Hayy’s sights are drawn to an ecstatic vision of divine light descending and refracting. A procession of immaterial beings is described that culminates in a vision of a being bearing seventy thousand faces, each of which has seventy thousand mouths, every one of them singing God’s praises.

This is the culmination of Hayy’s experience. As is obvious, his steady ascent in rationality does not simply follow the Aristotelean curriculum, but transcends it. Reason itself turns suprarational. But the story continues when Hayy encounters two other figures, two friends, Asal and Salaman, on a neighboring island. It is only at this point that Hayy learns to use human language, that indispensable concomitant of reason; all his knowledge has come to him by mute inference. After some ill-fated attempts to reform religion as he finds it in the world, Hayy withdraws, returning to his ascetic contemplative life, accompanied by Asal.

This bare summary cannot do justice to the genial appeal of the text. As Kukkonen points out, “there is a peculiar pleasure to reading Hayy simply as a rollicking adventure story, an imaginative thought experiment, and a parable of man’s triumph over his surroundings.” It is, he goes on to say, “equal parts Jungle Book and Robinson Crusoe,” and he notes further that “it is not only in the ponderous and the profound that a writer’s character stands revealed. It is equally as much in the telling asides and inessential flourishes that we may catch a glimpse of the way he viewed the world.”

This is very well put and it reveals something essential to Hayy ibn Yaqzan: despite the underlying logic of the text and its cunningly symmetrical structure — all of which Kukkonen analyzes astutely — the style has a kind of graceful nonchalance, a geniality and affability that draw the reader in. Ibn Tufayl took his conception of Hayy ibn Yaqzan from Ibn Sina (Avicenna), the great Persian philosopher who had died over a century before, but nothing could be more dissimilar than the magical prose of Ibn Tufayl and the relentless coiling clauses of the rigorous Avicenna in his systematic works. (For readers who want to read the text, one of the few genuinely charming works in the long tradition of Islamic philosophy, the best English translation is that by Lenn Evan Goodman).

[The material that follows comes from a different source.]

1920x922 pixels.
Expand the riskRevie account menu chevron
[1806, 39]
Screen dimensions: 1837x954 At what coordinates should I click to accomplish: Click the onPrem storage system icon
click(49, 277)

Finally, many have seen in Hayy ibn Yaqzan a precursor to Daniel Defoe’s Robinson Crusoe. Kukkonen dismisses these apparent affiliations as “breezy references.” I think that he is right. Hayy was translated into English by Simon Ockley in 1708. Defoe published his novel in 1719. There is a certain superficial similarity: both deal with individuals stranded on islands and compelled to make their way unaided. But there the similarities end. Moreover, Defoe considered Muslims to be “the worst of all the nations of the world […] among whom Nature appears stripp’d of all the additional glories, which it derives from Religion.” Kukkonen does suggest, however, that Defoe’s Serious Reflections, published in 1720 as though penned by Robinson Crusoe himself, reveals some unexpected parallels with Hayy.

The question of influence remains open. Even so, there may still be surprises awaiting us on those fabled shores where the rational animal broods in his solitude.

¤

Eric Ormsby’s most recent book is a translation from the Persian of the 11th-century poet and philosopher Nasir-i Khusraw under the title Between Reason and Revelation: Twin Wisdoms Reconciled (London, 2012).